● **Page extract**:
= Jaguar (British rocket) =

The Jaguar (also called Jabiru) was a three-stage British sounding rocket built in several versions.

The first stage of the Jabiru Mk.1 was 5.6 m long and had a takeoff weight of 1,170 kilograms, of which about 866 kilograms were fuel, being powered by a Rook II engine. The second stage weighed 292 kilograms, of which 184 kilograms were allotted to fuel, and was powered by a Gosling II engine. The third stage contained 26 kilograms of fuel and was powered by a Lobster I engine. In all stages solid fuel was used. The complete rocket was 12 meters long. The Jabiru Mk.1 was launched several times between 1960 and 1964 at the aerospace testing area at Woomera, South Australia.

The follow-up version, the Jabiru Mk.2, contained an improved starting stage (Rook IIIA) and a second stage (Goldfinch II) with 307 kilograms of fuel as well as a third stage (Gosling IV) with 190 kilograms fuel. The Jabiru Mk.2 was launched ten times at Woomera between 1964 and 1970.

● **Exercise tasks**:
A - Reproduce verbatim the passage of the Jaguar rocket article from "The first stage" to "Woomera, South Australia.".
B - Answer these questions using the Jaguar rocket article:
(i) Which engine powered the third stage of the Jabiru Mk.1?
(ii) How long was the complete Jabiru Mk.1 rocket?
(iii) How many times was the Jabiru Mk.2 launched at Woomera?

● **Information shown**:
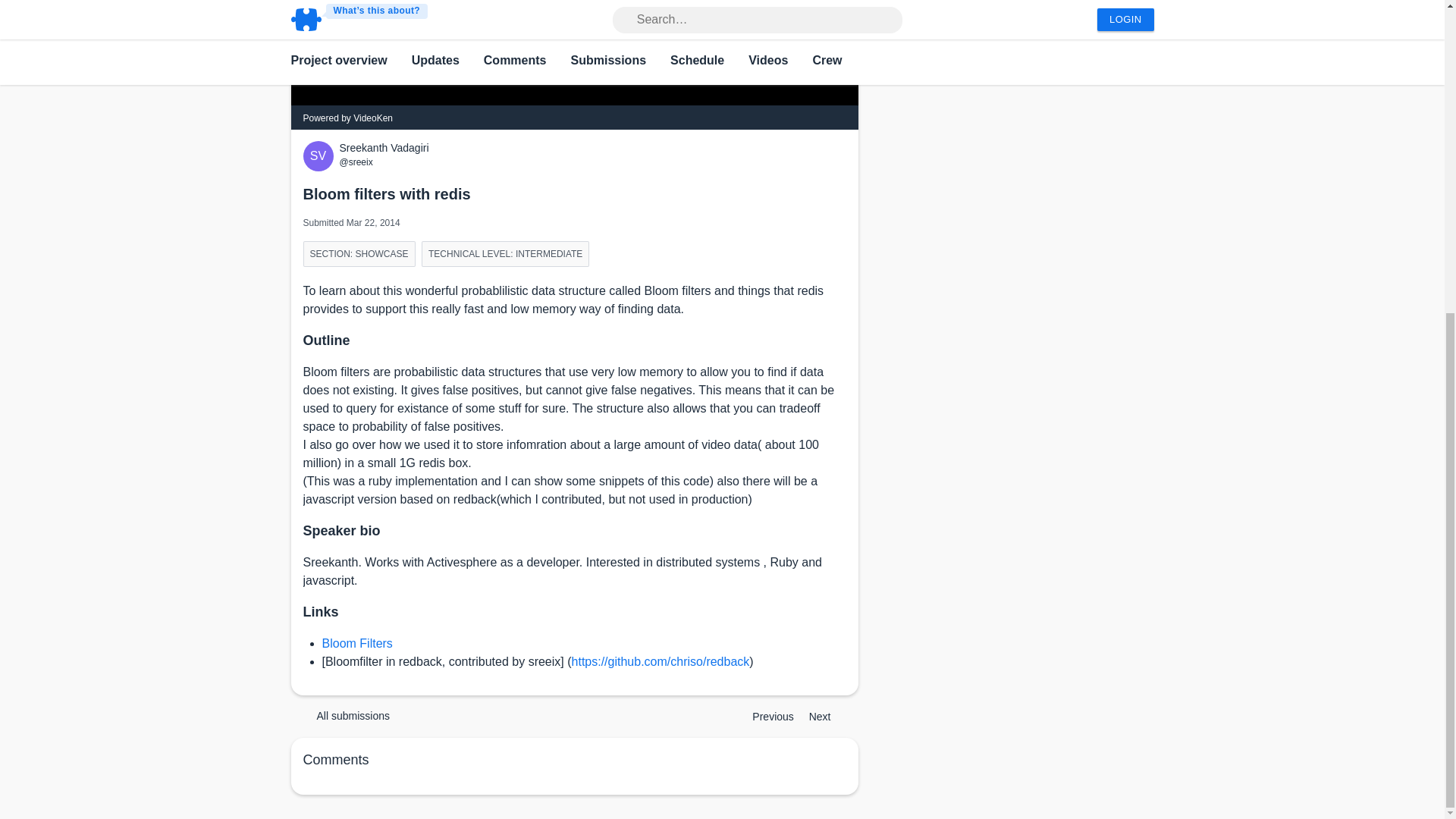
Powered by VideoKen (347, 118)
SV (320, 155)
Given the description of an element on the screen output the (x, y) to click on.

● **Solutions**:
A -
The first stage of the Jabiru Mk.1 was 5.6 m long and had a takeoff weight of 1,170 kilograms, of which about 866 kilograms were fuel, being powered by a Rook II engine. The second stage weighed 292 kilograms, of which 184 kilograms were allotted to fuel, and was powered by a Gosling II engine. The third stage contained 26 kilograms of fuel and was powered by a Lobster I engine. In all stages solid fuel was used. The complete rocket was 12 meters long. The Jabiru Mk.1 was launched several times between 1960 and 1964 at the aerospace testing area at Woomera, South Australia.

B -
(i) A Lobster I engine.
(ii) 12 meters.
(iii) Ten times.